** Entries provided follows **
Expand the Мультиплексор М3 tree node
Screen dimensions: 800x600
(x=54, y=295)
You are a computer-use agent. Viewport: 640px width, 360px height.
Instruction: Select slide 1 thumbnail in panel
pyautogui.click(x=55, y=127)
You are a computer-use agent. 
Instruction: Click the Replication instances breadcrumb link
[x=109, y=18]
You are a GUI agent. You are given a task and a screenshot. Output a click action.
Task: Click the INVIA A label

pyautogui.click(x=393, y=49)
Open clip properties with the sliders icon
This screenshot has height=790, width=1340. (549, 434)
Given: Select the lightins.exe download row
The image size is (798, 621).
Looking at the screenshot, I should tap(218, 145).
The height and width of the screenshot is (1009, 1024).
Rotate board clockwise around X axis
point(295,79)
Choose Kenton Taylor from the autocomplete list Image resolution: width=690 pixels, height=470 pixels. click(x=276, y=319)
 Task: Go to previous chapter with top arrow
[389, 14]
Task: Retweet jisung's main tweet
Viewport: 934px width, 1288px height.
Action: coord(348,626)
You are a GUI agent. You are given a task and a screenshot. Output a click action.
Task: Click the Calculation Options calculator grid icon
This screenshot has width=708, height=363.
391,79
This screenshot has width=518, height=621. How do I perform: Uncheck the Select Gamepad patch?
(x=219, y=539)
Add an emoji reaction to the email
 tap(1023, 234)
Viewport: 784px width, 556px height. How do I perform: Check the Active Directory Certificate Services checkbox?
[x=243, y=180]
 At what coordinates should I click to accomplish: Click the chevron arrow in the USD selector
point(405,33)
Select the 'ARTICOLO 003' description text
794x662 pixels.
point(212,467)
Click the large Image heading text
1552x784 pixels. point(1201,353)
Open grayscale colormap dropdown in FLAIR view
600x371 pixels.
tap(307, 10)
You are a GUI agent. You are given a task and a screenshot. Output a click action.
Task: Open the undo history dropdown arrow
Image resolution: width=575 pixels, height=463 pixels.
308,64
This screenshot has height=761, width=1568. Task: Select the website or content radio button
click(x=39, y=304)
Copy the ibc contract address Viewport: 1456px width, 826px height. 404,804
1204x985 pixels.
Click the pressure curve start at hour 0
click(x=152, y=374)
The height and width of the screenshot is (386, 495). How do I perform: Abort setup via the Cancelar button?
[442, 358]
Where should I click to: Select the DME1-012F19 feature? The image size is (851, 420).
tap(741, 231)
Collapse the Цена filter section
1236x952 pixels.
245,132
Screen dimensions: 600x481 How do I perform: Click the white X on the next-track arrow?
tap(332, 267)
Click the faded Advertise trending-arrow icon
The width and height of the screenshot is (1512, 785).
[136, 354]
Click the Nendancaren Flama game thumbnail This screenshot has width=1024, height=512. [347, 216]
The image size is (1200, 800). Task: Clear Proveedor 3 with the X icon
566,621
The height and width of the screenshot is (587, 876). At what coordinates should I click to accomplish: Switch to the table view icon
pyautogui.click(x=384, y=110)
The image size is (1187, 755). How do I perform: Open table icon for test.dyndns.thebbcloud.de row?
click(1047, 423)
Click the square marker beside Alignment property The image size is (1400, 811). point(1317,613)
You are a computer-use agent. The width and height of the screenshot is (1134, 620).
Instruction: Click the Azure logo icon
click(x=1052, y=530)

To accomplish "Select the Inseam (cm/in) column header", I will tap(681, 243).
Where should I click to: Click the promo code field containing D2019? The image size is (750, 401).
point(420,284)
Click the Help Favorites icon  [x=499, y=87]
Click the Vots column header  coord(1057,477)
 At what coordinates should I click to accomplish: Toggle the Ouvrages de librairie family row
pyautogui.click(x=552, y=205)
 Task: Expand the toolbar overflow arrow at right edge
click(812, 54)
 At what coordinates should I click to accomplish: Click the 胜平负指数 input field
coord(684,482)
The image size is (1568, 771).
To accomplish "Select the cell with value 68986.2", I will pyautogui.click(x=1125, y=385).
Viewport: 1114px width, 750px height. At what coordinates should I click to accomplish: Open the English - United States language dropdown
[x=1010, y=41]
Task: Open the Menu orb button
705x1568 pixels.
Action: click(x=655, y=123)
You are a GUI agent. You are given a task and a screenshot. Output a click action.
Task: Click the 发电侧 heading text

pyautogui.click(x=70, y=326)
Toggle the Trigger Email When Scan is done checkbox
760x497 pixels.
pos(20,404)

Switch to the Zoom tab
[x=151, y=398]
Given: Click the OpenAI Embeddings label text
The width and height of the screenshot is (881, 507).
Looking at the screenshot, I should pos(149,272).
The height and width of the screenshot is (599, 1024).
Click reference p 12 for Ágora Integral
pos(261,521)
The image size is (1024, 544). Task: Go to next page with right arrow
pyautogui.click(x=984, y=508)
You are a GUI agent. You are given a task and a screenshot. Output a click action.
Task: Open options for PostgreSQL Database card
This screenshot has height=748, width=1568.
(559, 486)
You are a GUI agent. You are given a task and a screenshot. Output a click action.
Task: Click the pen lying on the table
** End of Entries provided **
* _Exercise requirements_:
The only acceptable answer is a number: how many lines in the data above hold the word "header".

* _Result of the task_:
2